Детская площадка Методистской епископальной церкви для цветных ерзала, хихикая над моей всем известной рассеянностью.
На мне было пышное лавандовое платьице, оно шуршало при каждом вдохе, и, когда я набрала в грудь побольше воздуха, чтобы выдохнуть стыд, звук напомнил шелест крепа на заднике погребальных носилок.
Еще когда Мамуля пришивала оборки к подолу и закладывала чудесные складочки на талии, я поняла, что в этом платье буду выглядеть кинозвездой. (Платьице было из шелка, что искупало ужасный цвет.) Мне хотелось походить на миловидных белых девочек, в которых для всех воплощено правильное устройство мира. Платьице выглядело просто изумительным, когда свисало с черной машинки «Зингер»: вот увидят меня в нем, тут же подбегут и скажут:
– Маргарита (иногда мне слышалось: «Милая Маргарита»), прости, пожалуйста, что мы раньше не понимали, кто ты на самом деле.
А я великодушно отвечу:
– Ну откуда же вам было знать. Разумеется, я вас прощаю.

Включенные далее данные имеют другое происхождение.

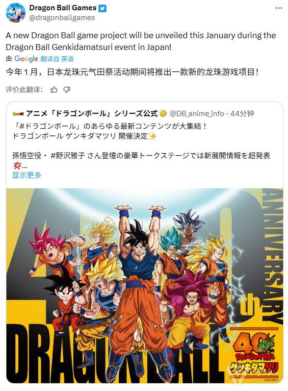Open the @dragonballgames handle
This screenshot has width=288, height=391.
[62, 18]
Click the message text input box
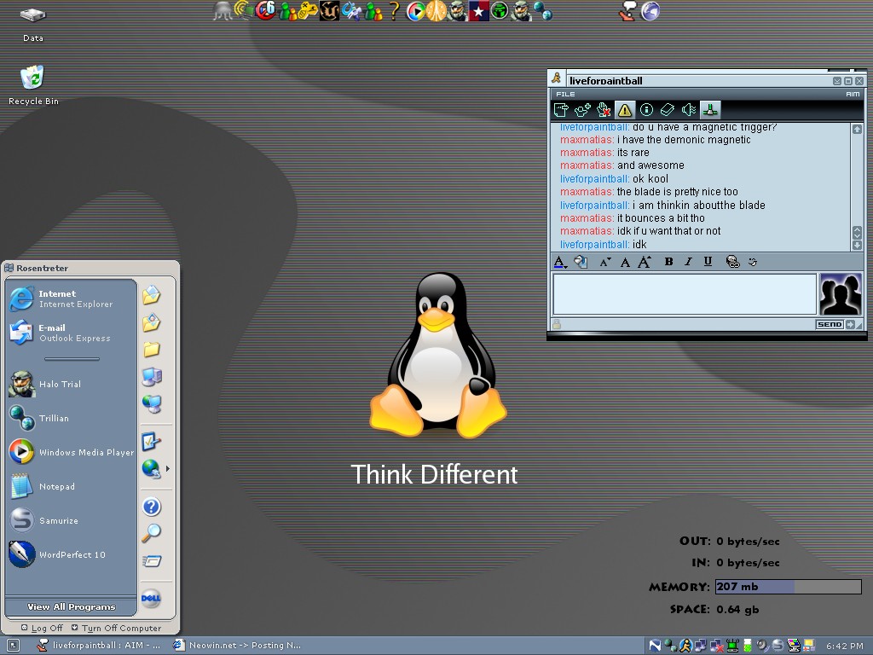 [684, 294]

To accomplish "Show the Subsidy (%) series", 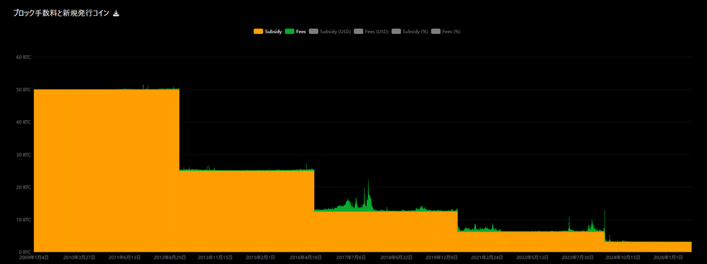I will (410, 32).
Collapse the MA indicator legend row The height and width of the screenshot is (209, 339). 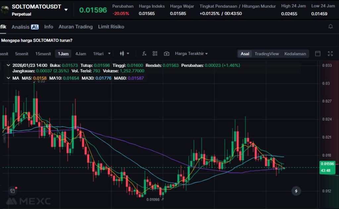[8, 78]
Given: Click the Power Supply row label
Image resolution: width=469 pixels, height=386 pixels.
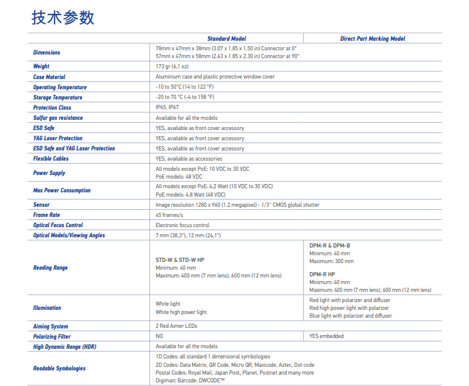Looking at the screenshot, I should tap(49, 173).
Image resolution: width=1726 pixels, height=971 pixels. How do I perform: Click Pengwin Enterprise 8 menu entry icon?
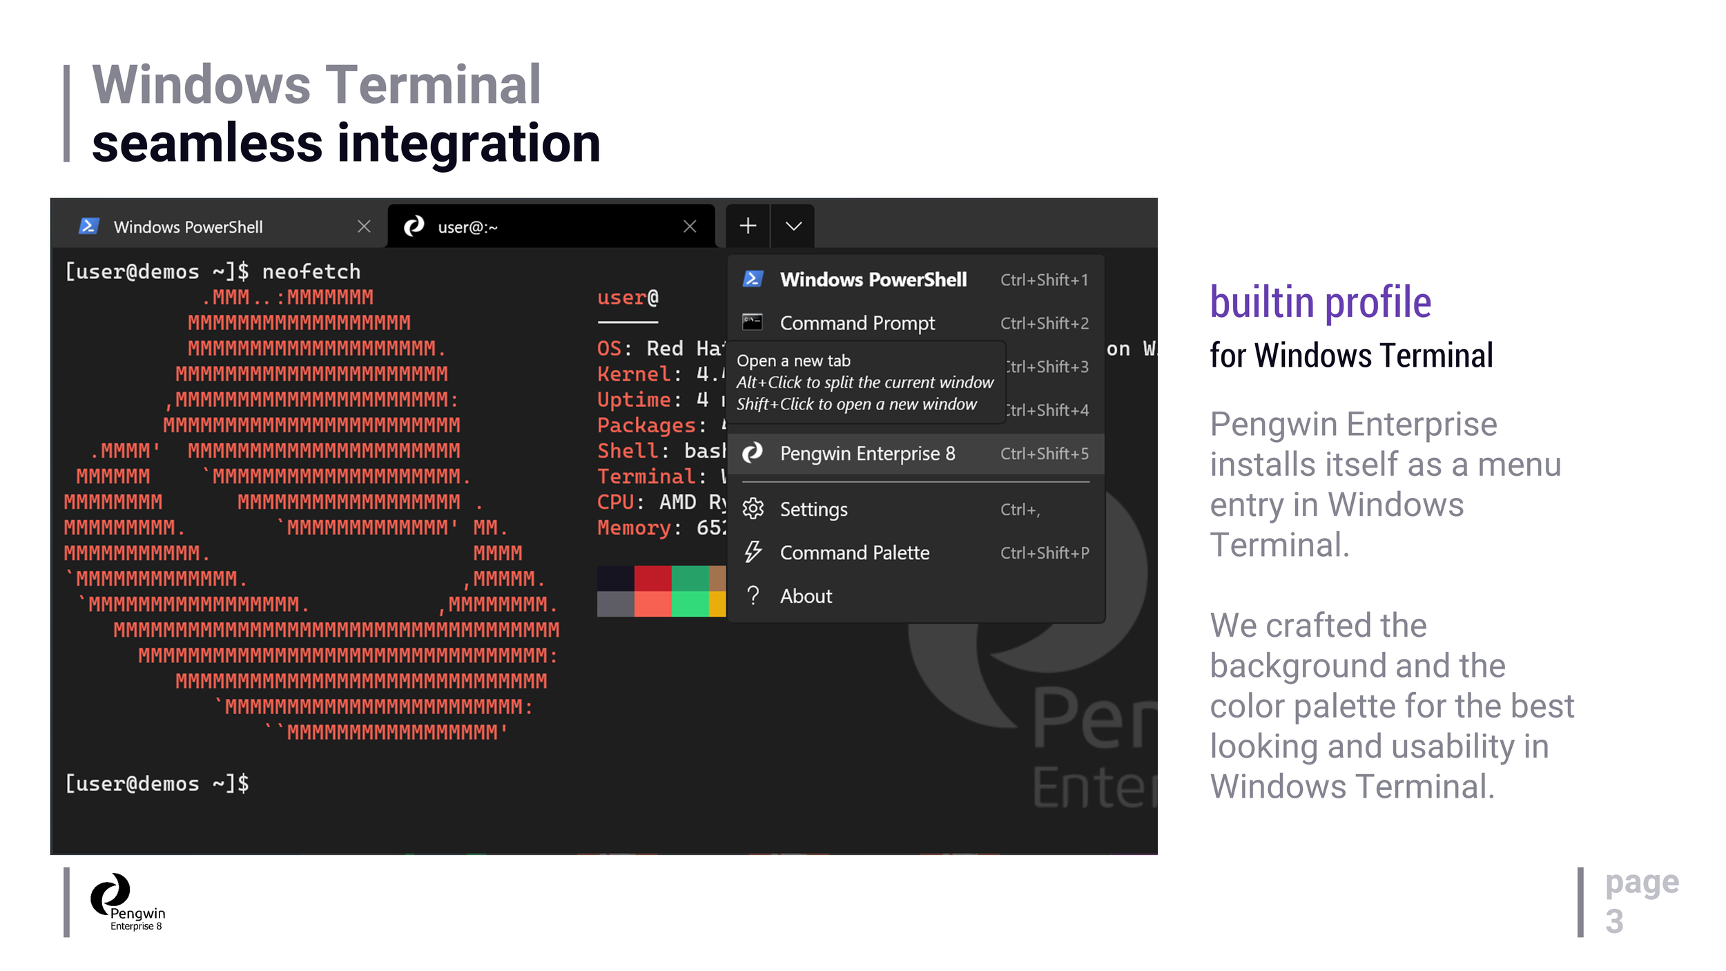coord(752,453)
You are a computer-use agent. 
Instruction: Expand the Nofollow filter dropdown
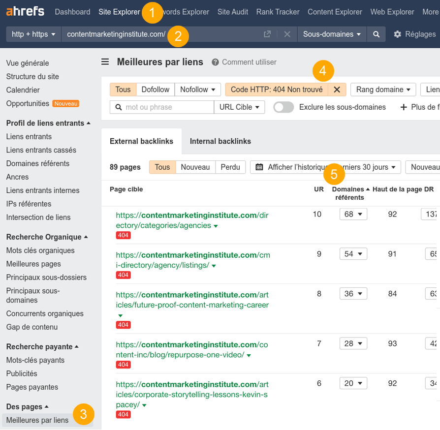197,89
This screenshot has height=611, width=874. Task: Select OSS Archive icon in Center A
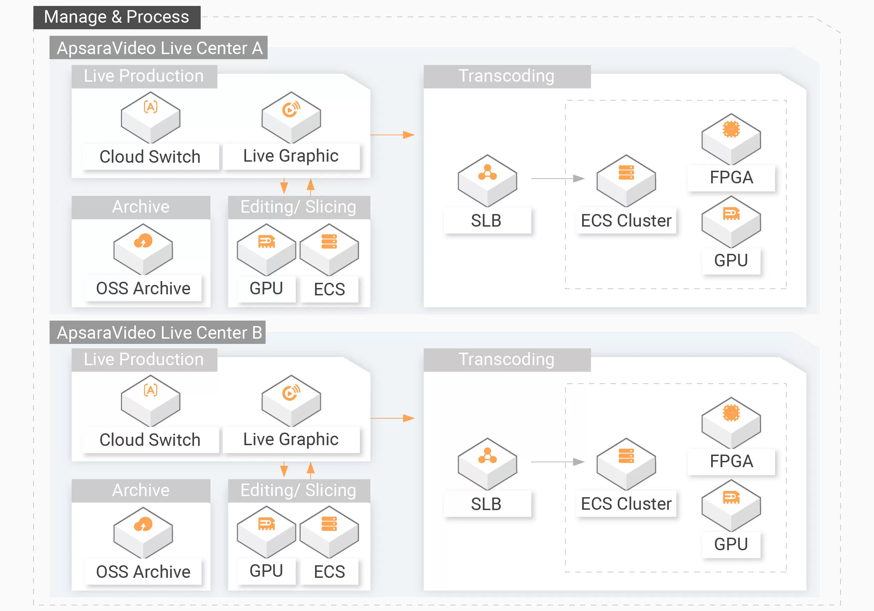(143, 249)
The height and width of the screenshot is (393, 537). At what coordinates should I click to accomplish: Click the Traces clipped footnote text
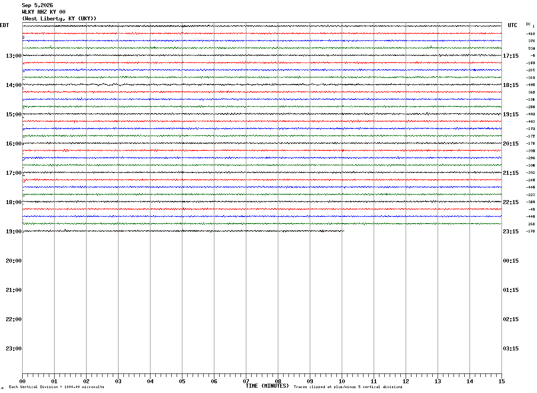point(348,387)
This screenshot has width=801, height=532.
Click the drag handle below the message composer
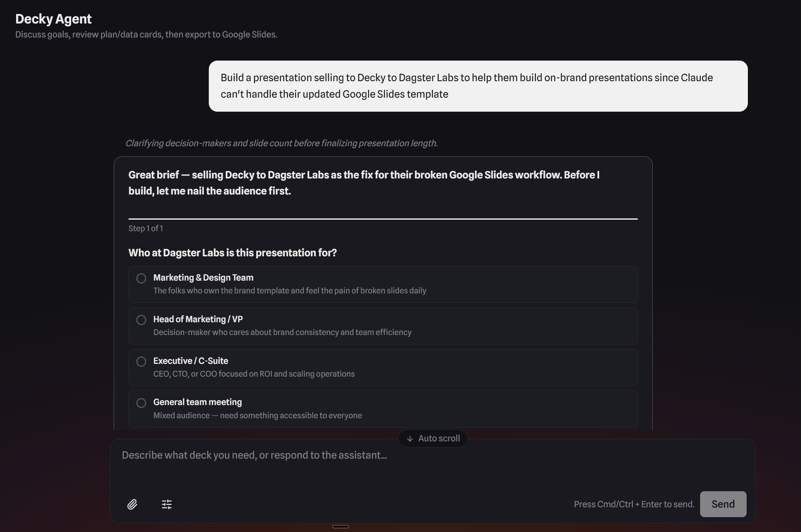click(x=341, y=527)
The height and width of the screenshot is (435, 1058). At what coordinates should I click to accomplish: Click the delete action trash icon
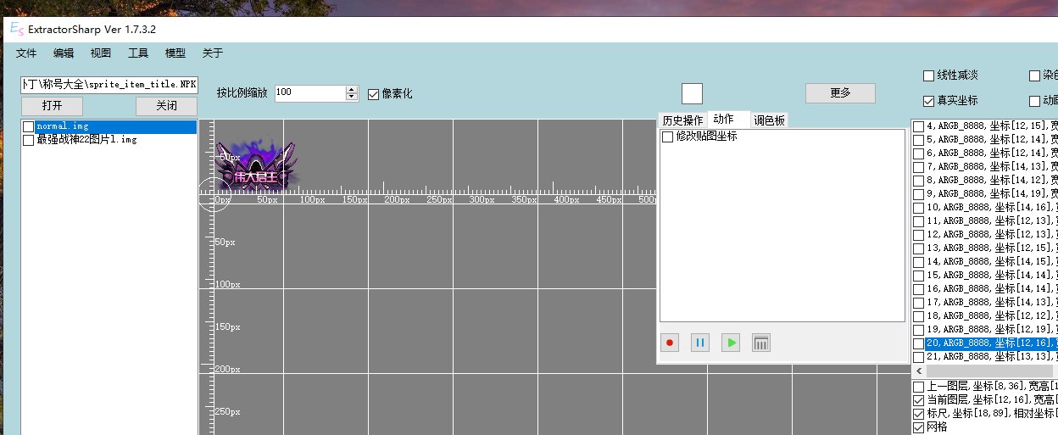761,343
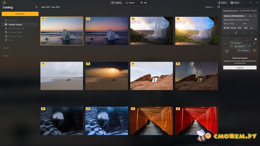Toggle the info side panel icon
The width and height of the screenshot is (260, 146).
218,7
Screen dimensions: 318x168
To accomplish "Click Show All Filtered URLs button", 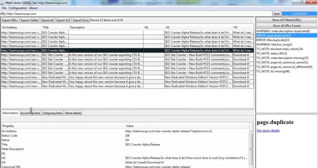I will click(286, 20).
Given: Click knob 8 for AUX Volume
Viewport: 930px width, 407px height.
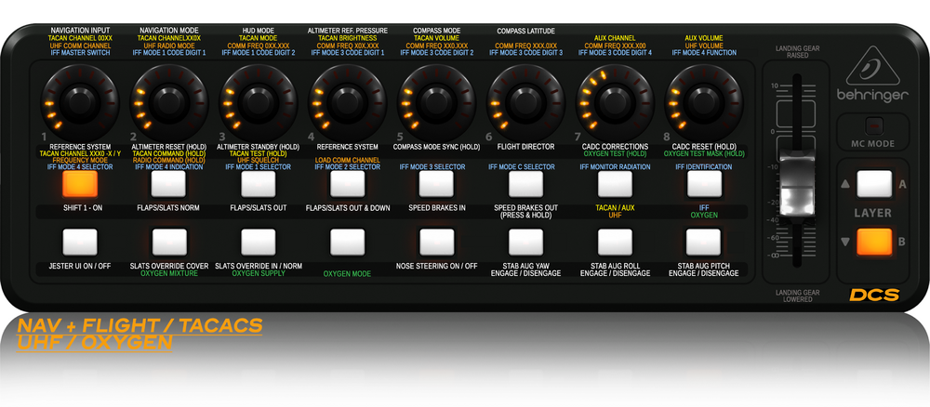Looking at the screenshot, I should (704, 101).
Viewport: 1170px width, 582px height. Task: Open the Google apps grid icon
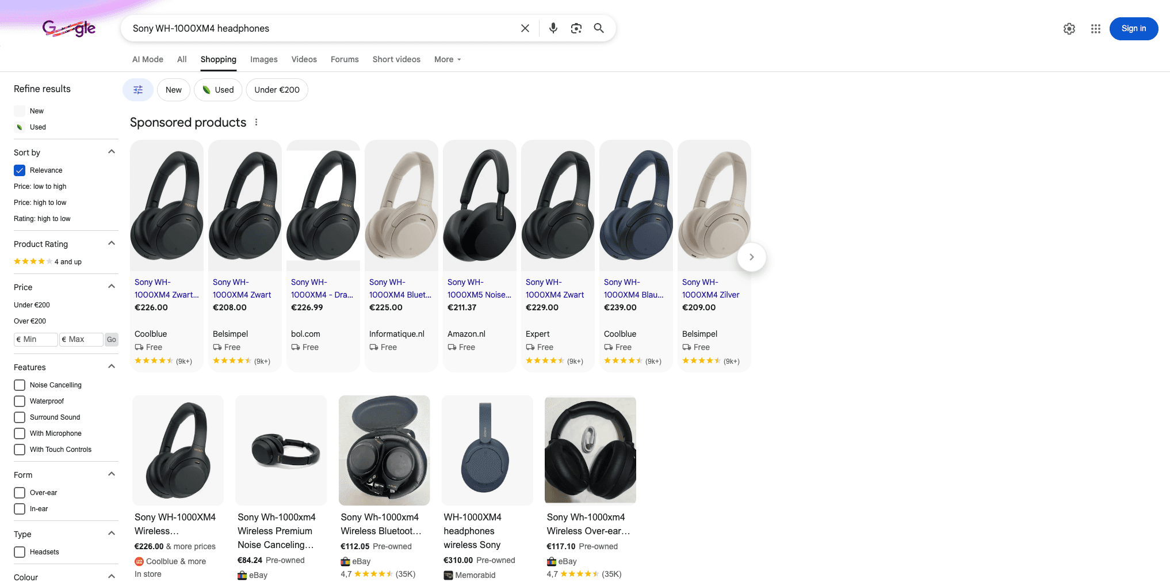tap(1096, 28)
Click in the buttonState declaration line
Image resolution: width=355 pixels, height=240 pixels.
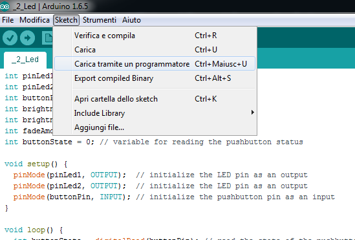(x=154, y=142)
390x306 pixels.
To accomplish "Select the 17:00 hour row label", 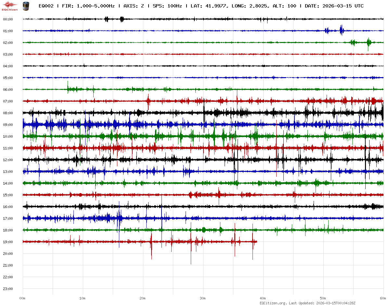I will tap(8, 218).
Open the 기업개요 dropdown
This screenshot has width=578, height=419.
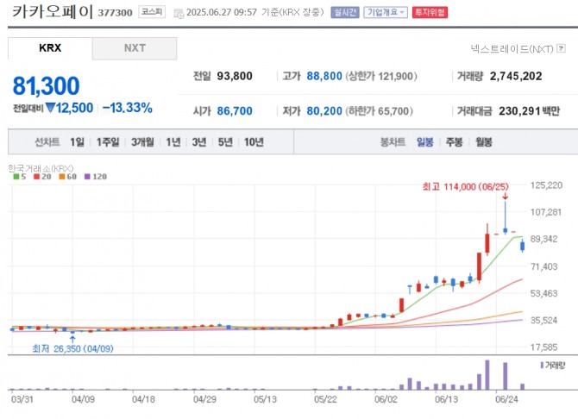pos(386,13)
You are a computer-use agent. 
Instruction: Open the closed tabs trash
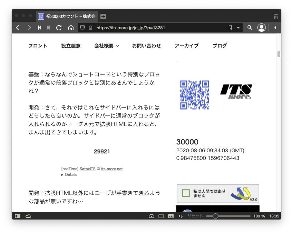point(276,17)
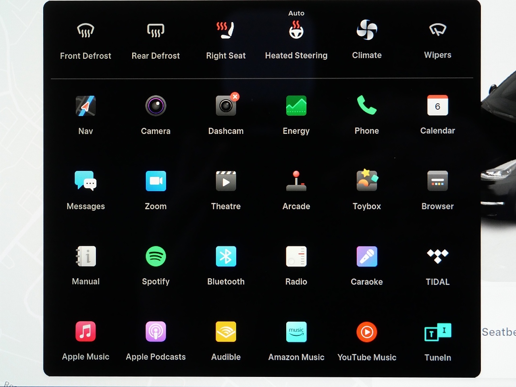The height and width of the screenshot is (387, 516).
Task: Launch the Arcade games app
Action: (x=296, y=181)
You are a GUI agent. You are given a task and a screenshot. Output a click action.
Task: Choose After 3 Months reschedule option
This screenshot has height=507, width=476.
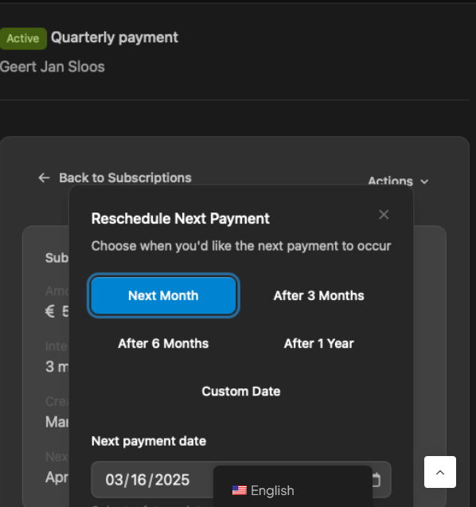coord(319,295)
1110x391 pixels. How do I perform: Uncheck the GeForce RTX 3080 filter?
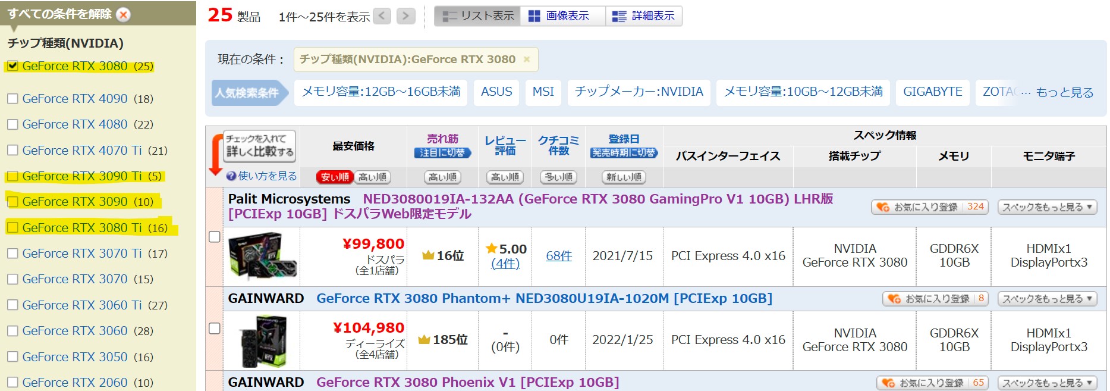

От одной этой мысли лицо мое на несколько дней припорошило ангельской пылью. Но утреннее солнце в день Пасхи выявило, что платье грубо и уродливо выкроено из некогда лилового наряда, который поносила и выбросила какая-то белая. И длиной оно было как у старухи, но при этом не прикрывало моих тощих ног, намазанных вазелином «Синий тюлень» и припудренных красной глиной из Арканзаса. На фоне выцветшей от времени тряпки кожа моя казалась грязноватой, а еще все в церкви пялились на мои тощие ноги.
То-то же они удивятся, если в один прекрасный день я проснусь от своего противного черного сна и на месте курчавых лохм, которые Мамуля не позволяет выпрямлять, появятся мои настоящие волосы – длинные, светлые! Их зачаруют мои голубые глазки, после всех этих «а папаша-то у ней, видать, из косоглазых был» (мне сразу представляются глаза, стоящие под углом) – потому что глаза у меня узкие, как щелочки. Тогда они наконец-то поймут, почему я так и не подцепила южный акцент, почему не говорю на общепринятом сленге и только под нажимом ем свиные хвосты и пятачки. Ведь на самом-то деле я белая, просто моя мачеха, злая фея, которая по понятным причинам завидовала моей красоте, превратила меня в слишком крупную девчонку-негритянку[1] с непослушными темными волосами, широкими ступнями и дыркой между зубов, куда влезает целый карандаш.
– И чего ты смотришь… – Жена священника наклонилась ко мне, на длинном желтом лице жалость. Дальше шепотом: – Я пришла сказать: Христос воскрес.
Я повторила, соединив все слова в одно: «ЯпришласказатьХристосвоскрес», как можно тише. Хихиканье повисло в воздухе, подобно дождевым тучам, которые только и ждут, как бы пролиться вам на голову. Я подняла два пальца, возле самой груди, – знак, что мне нужно в уборную, – и на цыпочках двинулась в заднюю часть церкви. Где-то над головой смутно звучали женские голоса: «Благослови Господь дитя!» и «Слава тебе, Господи». Голову я держала прямо, а глаза – открытыми, однако ничего не видела. Я миновала половину нефа, когда вокруг зарокотало: «Был ли ты рядом, когда распинали Христа?» – и тут я споткнулась о ногу, выставленную с детской скамьи. Запнувшись, я начала что-то говорить, а может, кричать, но незрелый мандарин – а может, лимон – вдруг возник у меня между ног и брызнул. Я ощутила его кислоту на языке, она проникла в самое горло. А потом – я не успела дойти до двери – ноги ожгло, ожог покатился в парадные носки. Я попыталась его удержать, вдавить обратно, замедлить, но на церковном крыльце поняла: придется отпустить, иначе он хлынет назад в голову и бедная моя голова лопнет, как если уронить арбуз, а мозги, слюна, язык и глаза раскатятся во все стороны. Я побежала через двор, уже не сопротивляясь. Я бежала, писала и плакала, бежала не к нужнику на задворках, а назад к своему дому. Выдерут меня теперь, это уж точно, а у мерзких крысят появится новый повод меня подразнить. И все же я смеялась, в том числе и от сладости облегчения; но радость эта родилась не только из освобождения от дурацкой церкви, но и от сознания того, что голова не лопнет и я не умру.